Federal marshals seized emails from a Georgia sheriff’s office this week, more than two years after investigators there concluded there was no foul play when a 17-year-old was found dead inside a rolled-up gym mat.

U.S. Marshals came to Lowndes County IT offices Tuesday and Wednesday with a warrant and copied sheriff’s office emails related to the investigation into Kendrick Johnson’s death, an attorney representing the sheriff’s office told CNN.

The warrant was tied to the federal grand jury investigation into Johnson’s January 2013 death, Lowndes County Attorney Jim Elliott said. Elliott said he did not know which emails had been copied and declined to provide a copy of the warrant.

Lowndes County sheriff’s investigators concluded that Johnson got stuck while reaching for a shoe at the center of the mat in the Lowndes County High School gymnasium, and that his death was accidental. The state’s medical examiner agreed, citing “positional asphyxia” as the cause of death.

But a forensic pathologist hired by Johnson’s family determined the teen’s death was the result of a homicide, saying he found evidence of “unexplained, apparent nonaccidental blunt force trauma.”

The Department of Justice launched a federal investigation into Johnson’s death in October 2013, but authorities have been tight-lipped about what they’ve found.

Also seized: Family’s computers, cell phones

In January, Johnson’s parents filed a $100 million lawsuit that claims several former classmates beat their son to death.

The lawsuit — which also names members of local law enforcement and the city of Valdosta as defendants — accuses two former schoolmates, who are brothers, and their father, who is a local FBI agent, of wrongful death.

CNN is not naming the former students or their father because they have not been called suspects or been charged with a crime.

An attorney representing the brothers and their family told CNN affiliate WCTV that federal marshals also seized items from the family’s home and from one of the former students’ college dorm room this week, including computers, cell phones and other property.

Ron Hosko of the Law Enforcement Legal Defense Fund, which also represents the family, said computers, thumb drives and cell phones were seized.

“The case is built solely on suspicion, innuendo and rumor, not evidence,” attorney Brice Ladson, who represents the same family, told WCTV, noting that no one has been indicted in the federal grand jury investigation and that there’s no evidence that anyone from the family is involved.

Ladson did not respond to a request from CNN for comment.

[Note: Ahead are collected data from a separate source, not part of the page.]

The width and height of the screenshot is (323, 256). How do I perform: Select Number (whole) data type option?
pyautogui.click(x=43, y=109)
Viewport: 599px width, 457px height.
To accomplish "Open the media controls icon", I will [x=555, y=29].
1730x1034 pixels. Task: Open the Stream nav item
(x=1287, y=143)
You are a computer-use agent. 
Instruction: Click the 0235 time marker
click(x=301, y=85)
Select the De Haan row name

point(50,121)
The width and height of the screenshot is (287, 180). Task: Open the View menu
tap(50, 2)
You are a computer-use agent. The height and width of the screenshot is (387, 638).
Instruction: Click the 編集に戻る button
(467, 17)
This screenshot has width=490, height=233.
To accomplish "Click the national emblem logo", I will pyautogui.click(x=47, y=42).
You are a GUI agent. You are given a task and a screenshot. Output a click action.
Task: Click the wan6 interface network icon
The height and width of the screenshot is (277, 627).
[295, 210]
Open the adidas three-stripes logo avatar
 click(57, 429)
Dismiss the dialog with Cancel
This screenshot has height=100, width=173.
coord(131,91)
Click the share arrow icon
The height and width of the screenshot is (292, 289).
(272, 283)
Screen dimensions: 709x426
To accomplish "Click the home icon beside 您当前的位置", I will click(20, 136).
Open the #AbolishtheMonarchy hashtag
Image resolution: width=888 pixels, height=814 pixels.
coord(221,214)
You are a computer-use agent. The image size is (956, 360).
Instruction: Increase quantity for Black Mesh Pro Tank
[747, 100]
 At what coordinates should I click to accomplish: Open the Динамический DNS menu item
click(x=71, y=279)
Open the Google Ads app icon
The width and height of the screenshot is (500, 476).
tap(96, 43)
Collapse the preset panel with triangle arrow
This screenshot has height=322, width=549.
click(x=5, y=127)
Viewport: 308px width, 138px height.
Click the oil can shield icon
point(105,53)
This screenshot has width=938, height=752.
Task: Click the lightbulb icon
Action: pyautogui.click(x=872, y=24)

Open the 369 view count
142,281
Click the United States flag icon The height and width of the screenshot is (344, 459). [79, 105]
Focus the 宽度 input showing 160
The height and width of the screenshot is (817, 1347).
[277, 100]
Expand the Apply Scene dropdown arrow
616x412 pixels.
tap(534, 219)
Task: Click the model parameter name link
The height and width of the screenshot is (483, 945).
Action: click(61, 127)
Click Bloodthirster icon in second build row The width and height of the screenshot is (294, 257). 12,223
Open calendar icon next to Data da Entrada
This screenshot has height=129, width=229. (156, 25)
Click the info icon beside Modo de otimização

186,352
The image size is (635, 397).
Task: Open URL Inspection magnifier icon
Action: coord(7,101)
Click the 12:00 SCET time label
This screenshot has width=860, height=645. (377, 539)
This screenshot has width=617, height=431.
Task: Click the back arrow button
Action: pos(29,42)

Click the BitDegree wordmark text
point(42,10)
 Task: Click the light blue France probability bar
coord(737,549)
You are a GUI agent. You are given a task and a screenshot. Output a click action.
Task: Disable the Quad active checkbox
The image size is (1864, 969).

Earlier this year he told CNN the FBI agent and his sons had received letters informing them they were targets of an ongoing investigation into Johnson’s death by the Department of Justice.

‘Following the facts’

Michael Moore, the U.S. Attorney for the Middle District of Georgia, also has not responded to a request for comment on the raids.

It’s unclear how many times the grand jury has convened since the investigation began or what the federal probe has unearthed.

Earlier this year, relatives and former schoolmates of Johnson testified before the grand jury. And witnesses were subpoenaed to testify in the case on at least two dates in 2014, according to documents reviewed by CNN.

“While our investigation has proven to be more complicated and taken longer than I had originally anticipated, we remain committed to following the facts where they may lead,” Moore told CNN earlier this year.